Cat owners know that furry felines can have quite big personalities, and by big we mean kinda asshole-y, said in the most loving way possible. But a recent study found cats may be mimicking their owners’ personalities, so I’m not sure what that says about me.

According to a study published earlier this year in the scientific journal PLOS One, felines may be mirroring owners’ personality traits, particularly the stronger ones. The research was conducted by Nottingham Trent University and the University of Lincoln, surveying more than 3,000 cat owners in the U.K. and what they found was pawsitively enlightening.

The survey measured owners using the Big Five Inventory (BFI) to assess: Agreeableness, Conscientiousness, Extroversion, Neuroticism, and Openness and found different traits were linked to different behaviors in cats, so if a respondent measured as very extroverted and sociable, so too was that owners’ cat.
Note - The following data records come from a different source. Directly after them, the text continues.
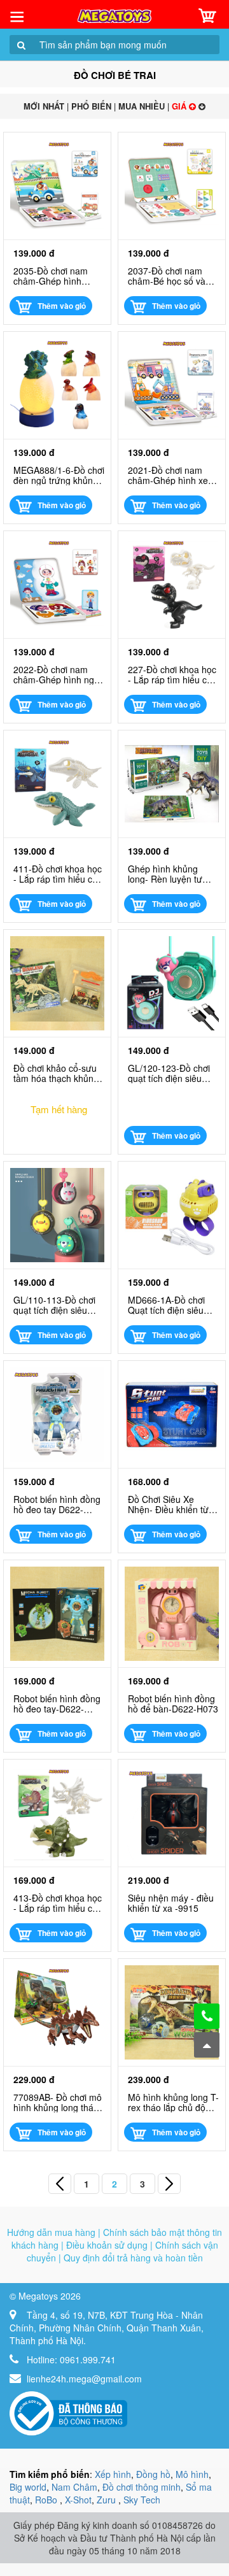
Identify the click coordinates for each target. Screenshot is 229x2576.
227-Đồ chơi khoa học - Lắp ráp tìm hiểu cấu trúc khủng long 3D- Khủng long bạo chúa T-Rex (172, 674)
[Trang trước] (59, 2184)
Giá (180, 106)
The cats of more neurotic owners were found to exhibit negative personality traits. “Higher owner Neuroticism was associated with an increased likelihood of….a decreased likelihood of ad libitum access to the outdoors, cats being reported as having a ‘behavioural problem’, displaying more aggressive and anxious/fearful behavioral styles and more stress-related sickness behaviors, as well as having an ongoing medical condition and being overweight,” the study reported.

The study looked at the link between language and vocabulary and offered that how we talk to our pets (and ourselves) play a big role in how those traits are portrayed in kitty. “Many owners consider their pets as a family member, forming close social bonds with them,” co-author of the study and animal welfare researcher Lauren Finka of Nottingham Trent University told The Telegraph. “It’s therefore very possible that pets could be affected by the way we interact with and manage them, and that both these factors are in turn influenced by our personality differences.”

It makes sense since pet owners spend so much time with their pets that personalities and nuances would pass to them much the same way our parenting styles impact our children. So now not only do we have to worry that we’ve messed up our kids in some major way that they’ll be telling their future therapist about for years, but apparently now we have the (literal) weight of our fluffy friends to be responsible for as well. Super.

“For me, these results further highlight the potential ways in which our lifestyle choices for our pets, as well as our general behavior around them, might impact on their well-being,” Finka told Psychology Today. “I think we very often underestimate such relationships, so it’s important that we bring this more into our awareness as responsible animal caretakers.”

Good or bad, it looks like copycats are a real thing after all.